AVAILABLE DATA:
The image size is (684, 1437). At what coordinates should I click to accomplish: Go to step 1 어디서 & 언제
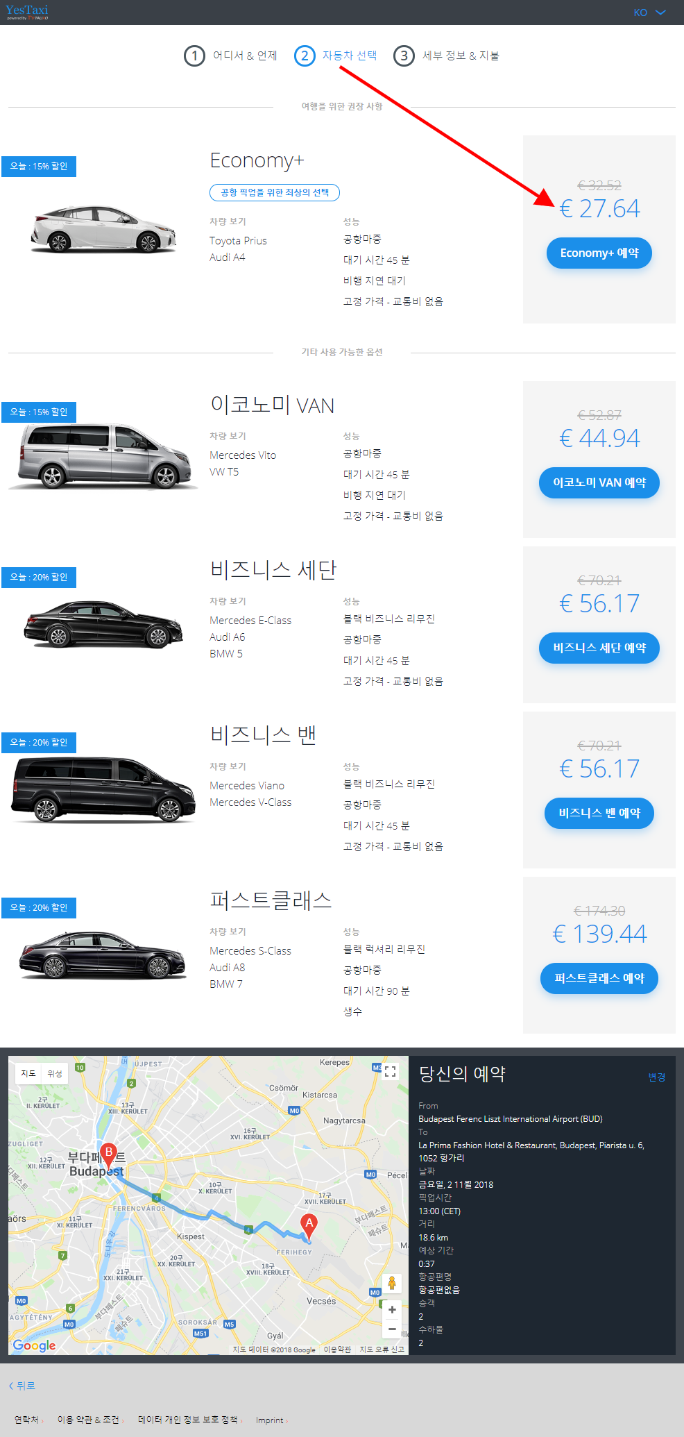coord(230,56)
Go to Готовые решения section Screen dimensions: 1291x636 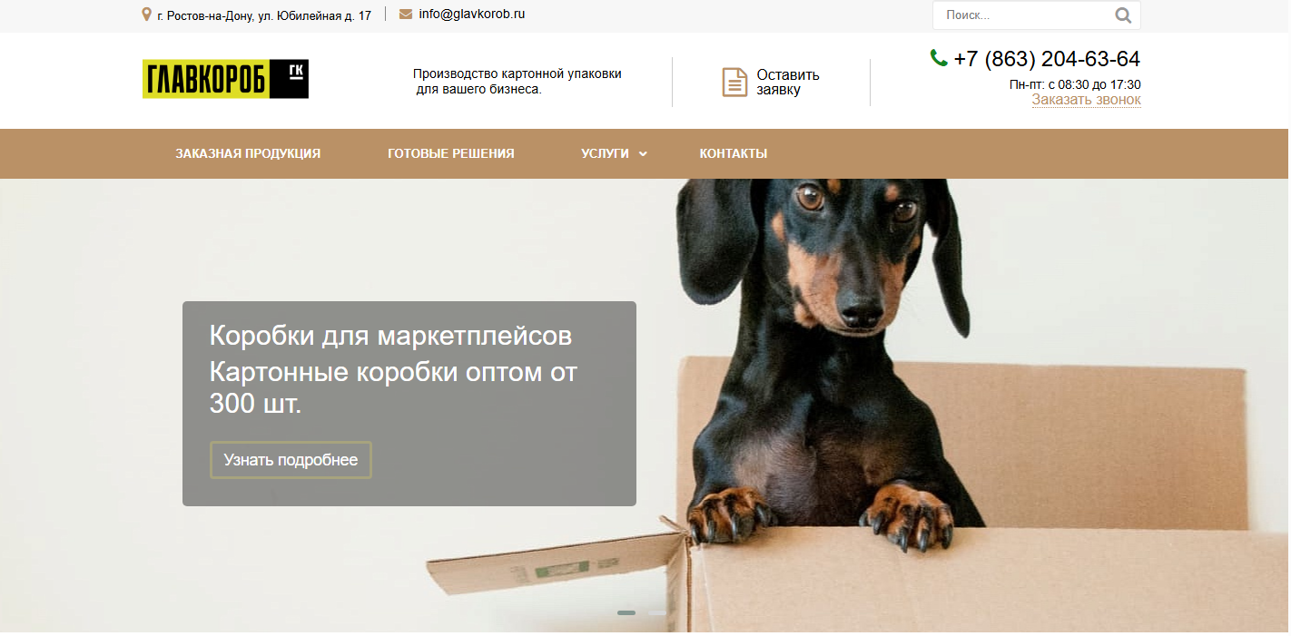click(451, 153)
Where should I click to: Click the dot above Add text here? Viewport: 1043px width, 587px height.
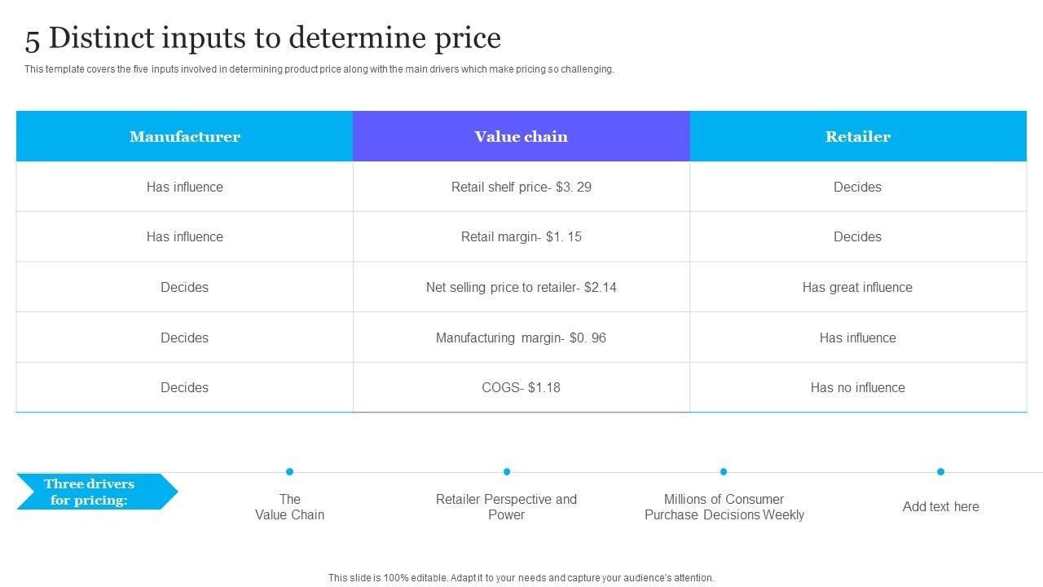[x=940, y=471]
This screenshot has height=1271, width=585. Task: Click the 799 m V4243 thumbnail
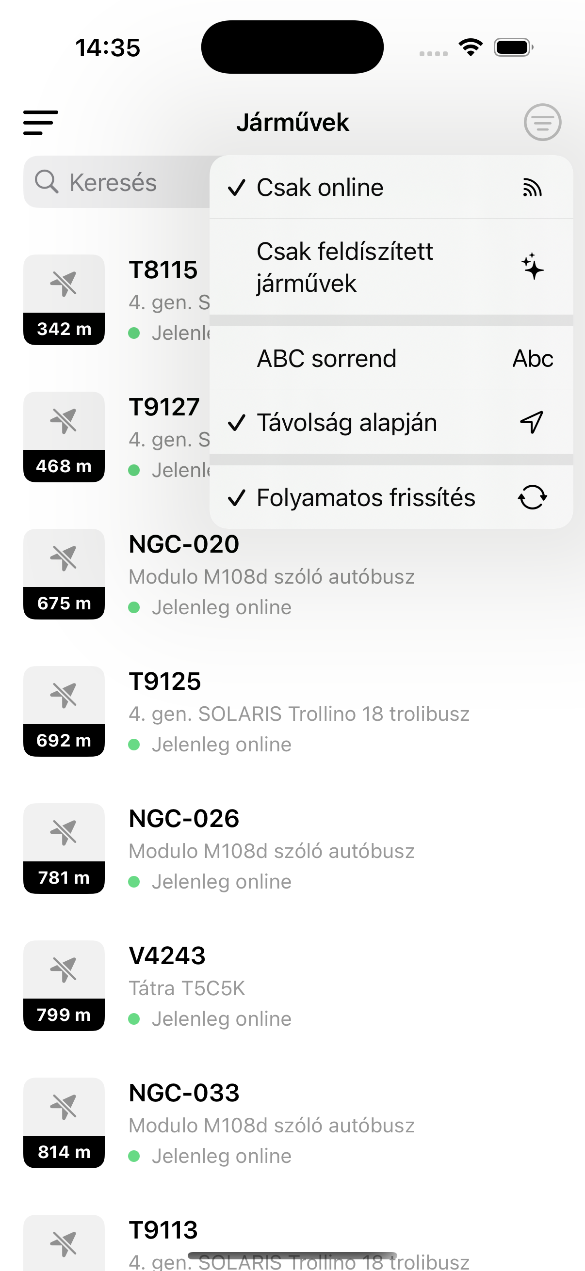[x=64, y=985]
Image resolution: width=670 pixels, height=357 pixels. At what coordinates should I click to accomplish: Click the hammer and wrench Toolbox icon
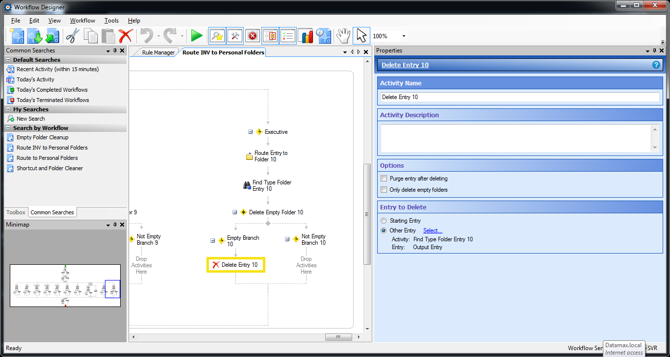tap(234, 36)
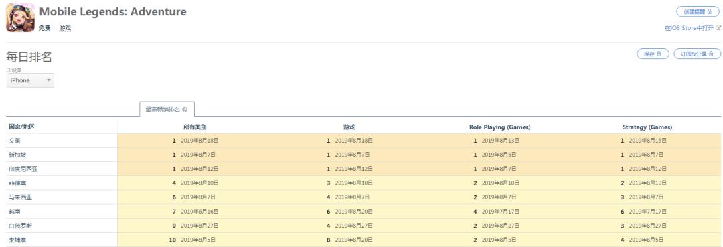The height and width of the screenshot is (247, 723).
Task: Click the Strategy (Games) column header
Action: click(647, 127)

TASK: Swap "thumbnail" for "preview" in the data from the line with "This screenshot has" through the end of the data, keeping everything else unchanged. Give only those lines, without the pictures.

ANSWER TO THIS PROBLEM:
This screenshot has height=1271, width=585. Task: Click the 799 m V4243 preview
[x=64, y=985]
Image resolution: width=670 pixels, height=357 pixels. At what coordinates should I click to accomplish: Click the hammer and wrench Toolbox icon
tap(234, 36)
The height and width of the screenshot is (247, 723).
Task: Click the Strategy (Games) column header
Action: click(647, 127)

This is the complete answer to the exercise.